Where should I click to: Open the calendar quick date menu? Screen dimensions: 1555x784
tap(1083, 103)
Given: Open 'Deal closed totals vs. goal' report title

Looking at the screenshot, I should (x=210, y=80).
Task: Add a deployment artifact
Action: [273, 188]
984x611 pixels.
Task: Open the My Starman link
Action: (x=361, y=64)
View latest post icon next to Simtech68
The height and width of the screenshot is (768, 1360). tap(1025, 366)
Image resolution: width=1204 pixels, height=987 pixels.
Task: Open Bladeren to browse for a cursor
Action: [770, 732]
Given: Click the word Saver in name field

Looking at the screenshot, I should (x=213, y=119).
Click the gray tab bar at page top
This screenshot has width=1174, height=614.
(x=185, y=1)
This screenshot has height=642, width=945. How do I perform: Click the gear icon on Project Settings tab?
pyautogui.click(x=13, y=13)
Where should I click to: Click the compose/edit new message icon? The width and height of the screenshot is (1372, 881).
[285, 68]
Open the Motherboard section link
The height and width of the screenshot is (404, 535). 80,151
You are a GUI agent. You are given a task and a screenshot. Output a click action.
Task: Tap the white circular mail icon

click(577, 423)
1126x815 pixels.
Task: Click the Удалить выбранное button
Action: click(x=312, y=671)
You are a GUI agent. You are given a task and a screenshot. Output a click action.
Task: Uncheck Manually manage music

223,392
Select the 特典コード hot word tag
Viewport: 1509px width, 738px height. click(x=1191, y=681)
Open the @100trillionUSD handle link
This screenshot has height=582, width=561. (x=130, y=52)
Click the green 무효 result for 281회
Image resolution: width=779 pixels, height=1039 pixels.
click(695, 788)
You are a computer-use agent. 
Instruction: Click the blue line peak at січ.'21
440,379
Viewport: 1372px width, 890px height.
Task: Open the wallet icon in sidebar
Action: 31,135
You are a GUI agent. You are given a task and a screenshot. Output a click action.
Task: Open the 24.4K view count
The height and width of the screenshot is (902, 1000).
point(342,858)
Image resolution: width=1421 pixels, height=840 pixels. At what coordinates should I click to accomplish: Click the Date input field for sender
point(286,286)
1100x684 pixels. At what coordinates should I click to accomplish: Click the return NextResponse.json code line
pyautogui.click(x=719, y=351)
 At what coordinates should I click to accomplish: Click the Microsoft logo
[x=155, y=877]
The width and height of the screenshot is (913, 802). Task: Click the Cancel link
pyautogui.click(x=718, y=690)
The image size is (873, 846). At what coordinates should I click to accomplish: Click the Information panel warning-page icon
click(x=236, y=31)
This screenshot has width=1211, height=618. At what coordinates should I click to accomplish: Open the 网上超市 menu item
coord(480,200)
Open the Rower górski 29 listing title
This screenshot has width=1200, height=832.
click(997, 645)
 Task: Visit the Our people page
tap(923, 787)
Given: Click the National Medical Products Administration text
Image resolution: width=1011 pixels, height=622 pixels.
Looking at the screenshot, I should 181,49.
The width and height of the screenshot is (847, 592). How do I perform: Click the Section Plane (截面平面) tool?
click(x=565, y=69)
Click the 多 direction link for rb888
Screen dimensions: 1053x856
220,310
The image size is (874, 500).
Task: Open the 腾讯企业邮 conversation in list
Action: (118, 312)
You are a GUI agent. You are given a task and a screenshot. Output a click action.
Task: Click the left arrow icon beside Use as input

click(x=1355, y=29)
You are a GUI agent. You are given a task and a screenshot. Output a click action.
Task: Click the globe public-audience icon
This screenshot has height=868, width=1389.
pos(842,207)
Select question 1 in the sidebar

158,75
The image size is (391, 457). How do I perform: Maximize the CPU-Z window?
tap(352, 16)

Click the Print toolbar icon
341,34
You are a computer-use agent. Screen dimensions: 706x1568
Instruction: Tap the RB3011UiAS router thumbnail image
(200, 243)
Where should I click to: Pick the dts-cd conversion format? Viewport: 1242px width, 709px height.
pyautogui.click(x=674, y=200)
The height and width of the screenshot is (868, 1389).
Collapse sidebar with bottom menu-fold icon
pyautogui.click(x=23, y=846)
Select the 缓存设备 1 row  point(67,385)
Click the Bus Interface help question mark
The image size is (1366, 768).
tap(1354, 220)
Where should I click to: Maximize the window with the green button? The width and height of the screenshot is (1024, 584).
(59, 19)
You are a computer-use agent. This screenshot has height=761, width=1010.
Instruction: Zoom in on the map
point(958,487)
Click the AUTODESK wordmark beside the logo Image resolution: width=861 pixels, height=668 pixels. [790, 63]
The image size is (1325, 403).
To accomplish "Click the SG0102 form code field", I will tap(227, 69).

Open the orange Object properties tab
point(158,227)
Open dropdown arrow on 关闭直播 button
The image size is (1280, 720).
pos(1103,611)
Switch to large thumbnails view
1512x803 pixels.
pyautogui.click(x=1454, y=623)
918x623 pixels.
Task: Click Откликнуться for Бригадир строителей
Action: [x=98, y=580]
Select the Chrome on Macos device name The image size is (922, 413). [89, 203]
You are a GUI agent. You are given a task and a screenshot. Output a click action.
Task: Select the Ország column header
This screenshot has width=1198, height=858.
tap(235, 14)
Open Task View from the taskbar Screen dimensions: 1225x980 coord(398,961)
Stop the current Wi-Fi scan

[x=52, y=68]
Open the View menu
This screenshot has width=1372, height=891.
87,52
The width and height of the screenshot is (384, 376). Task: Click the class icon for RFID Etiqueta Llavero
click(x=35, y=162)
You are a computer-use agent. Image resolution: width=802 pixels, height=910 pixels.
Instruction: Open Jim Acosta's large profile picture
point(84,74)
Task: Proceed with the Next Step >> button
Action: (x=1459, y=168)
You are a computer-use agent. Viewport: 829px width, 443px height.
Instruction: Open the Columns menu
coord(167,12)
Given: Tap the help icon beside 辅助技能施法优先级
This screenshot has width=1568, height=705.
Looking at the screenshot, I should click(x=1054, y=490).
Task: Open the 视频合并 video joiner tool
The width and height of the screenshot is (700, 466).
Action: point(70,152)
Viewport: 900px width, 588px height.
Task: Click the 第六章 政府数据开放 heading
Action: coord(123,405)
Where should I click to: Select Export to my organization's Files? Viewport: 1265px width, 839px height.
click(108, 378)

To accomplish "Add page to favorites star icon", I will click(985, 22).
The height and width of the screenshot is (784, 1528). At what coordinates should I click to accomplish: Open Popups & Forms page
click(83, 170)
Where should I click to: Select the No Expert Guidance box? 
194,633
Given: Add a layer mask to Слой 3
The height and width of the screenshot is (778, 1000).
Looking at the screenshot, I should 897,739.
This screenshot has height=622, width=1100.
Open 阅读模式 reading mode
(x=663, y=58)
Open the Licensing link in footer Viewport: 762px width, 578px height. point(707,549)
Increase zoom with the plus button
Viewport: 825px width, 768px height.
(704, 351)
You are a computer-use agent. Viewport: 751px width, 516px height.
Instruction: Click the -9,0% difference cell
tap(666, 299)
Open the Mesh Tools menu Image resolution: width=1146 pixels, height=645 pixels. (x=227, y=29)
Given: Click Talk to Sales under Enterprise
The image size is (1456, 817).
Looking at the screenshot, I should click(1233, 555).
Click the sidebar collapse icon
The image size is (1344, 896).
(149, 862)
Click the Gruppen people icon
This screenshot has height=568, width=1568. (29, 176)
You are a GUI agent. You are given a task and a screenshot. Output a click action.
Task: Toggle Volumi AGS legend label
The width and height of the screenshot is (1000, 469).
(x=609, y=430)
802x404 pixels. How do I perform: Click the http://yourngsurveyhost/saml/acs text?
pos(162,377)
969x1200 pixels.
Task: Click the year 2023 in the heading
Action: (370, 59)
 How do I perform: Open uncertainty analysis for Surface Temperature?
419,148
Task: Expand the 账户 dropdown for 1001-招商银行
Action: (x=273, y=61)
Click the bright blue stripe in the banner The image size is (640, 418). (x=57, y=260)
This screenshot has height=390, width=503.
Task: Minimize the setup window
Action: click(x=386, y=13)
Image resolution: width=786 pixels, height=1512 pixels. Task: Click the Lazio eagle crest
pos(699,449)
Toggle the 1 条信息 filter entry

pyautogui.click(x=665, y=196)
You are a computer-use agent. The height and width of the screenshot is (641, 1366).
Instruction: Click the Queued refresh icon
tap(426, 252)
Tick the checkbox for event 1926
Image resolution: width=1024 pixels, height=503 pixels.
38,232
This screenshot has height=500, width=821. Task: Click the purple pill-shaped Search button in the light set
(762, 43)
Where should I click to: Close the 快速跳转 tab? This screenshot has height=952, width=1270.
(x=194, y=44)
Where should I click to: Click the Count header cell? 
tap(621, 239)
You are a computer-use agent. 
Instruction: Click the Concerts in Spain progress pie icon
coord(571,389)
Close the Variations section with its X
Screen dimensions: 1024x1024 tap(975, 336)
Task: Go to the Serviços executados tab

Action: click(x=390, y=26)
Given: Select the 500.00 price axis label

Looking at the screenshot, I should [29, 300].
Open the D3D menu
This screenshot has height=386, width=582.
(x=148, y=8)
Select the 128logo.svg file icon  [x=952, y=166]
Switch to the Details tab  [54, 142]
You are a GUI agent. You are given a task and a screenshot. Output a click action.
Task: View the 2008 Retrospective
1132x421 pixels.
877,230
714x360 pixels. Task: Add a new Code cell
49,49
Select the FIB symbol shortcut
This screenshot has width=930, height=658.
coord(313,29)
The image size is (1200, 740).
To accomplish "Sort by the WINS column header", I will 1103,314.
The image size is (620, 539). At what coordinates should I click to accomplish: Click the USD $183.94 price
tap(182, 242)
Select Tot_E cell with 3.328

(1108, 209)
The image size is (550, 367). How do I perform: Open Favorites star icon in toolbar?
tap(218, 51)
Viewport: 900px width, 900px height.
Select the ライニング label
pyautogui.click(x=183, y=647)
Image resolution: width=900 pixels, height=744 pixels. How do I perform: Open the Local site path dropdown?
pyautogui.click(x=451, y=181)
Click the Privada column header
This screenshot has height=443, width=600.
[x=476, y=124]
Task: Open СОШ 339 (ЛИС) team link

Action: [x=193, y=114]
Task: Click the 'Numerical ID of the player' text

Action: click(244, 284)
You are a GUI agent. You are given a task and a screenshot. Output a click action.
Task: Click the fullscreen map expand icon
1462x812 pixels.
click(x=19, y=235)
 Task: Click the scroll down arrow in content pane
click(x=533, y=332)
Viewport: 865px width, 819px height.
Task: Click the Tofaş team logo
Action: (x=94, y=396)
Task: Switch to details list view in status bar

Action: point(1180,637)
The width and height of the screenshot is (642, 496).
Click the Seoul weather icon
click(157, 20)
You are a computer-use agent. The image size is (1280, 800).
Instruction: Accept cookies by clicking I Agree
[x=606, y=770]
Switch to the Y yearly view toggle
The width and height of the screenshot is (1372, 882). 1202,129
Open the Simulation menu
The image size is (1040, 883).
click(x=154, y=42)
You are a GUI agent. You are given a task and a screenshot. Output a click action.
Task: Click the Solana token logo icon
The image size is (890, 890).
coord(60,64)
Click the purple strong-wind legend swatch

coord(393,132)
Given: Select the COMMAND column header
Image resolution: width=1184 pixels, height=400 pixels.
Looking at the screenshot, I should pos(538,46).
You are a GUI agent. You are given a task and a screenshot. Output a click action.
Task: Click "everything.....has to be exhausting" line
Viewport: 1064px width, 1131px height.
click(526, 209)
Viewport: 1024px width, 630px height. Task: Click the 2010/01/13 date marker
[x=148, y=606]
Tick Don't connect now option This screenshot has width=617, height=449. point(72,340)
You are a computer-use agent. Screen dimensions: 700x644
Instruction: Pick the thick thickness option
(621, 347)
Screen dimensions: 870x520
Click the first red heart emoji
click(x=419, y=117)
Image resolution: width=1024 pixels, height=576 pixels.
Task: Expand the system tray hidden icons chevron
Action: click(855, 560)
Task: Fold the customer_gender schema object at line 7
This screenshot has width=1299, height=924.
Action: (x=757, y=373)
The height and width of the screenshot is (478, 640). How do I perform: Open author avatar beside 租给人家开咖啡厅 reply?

Task prompt: From the records above, return each line where "will" occurs.

The completed task:
To accomplish "Click the SG0102 form code field", I will tap(227, 69).
To accomplish "Add page to favorites star icon", I will click(985, 22).
To accomplish "Sort by the WINS column header", I will 1103,314.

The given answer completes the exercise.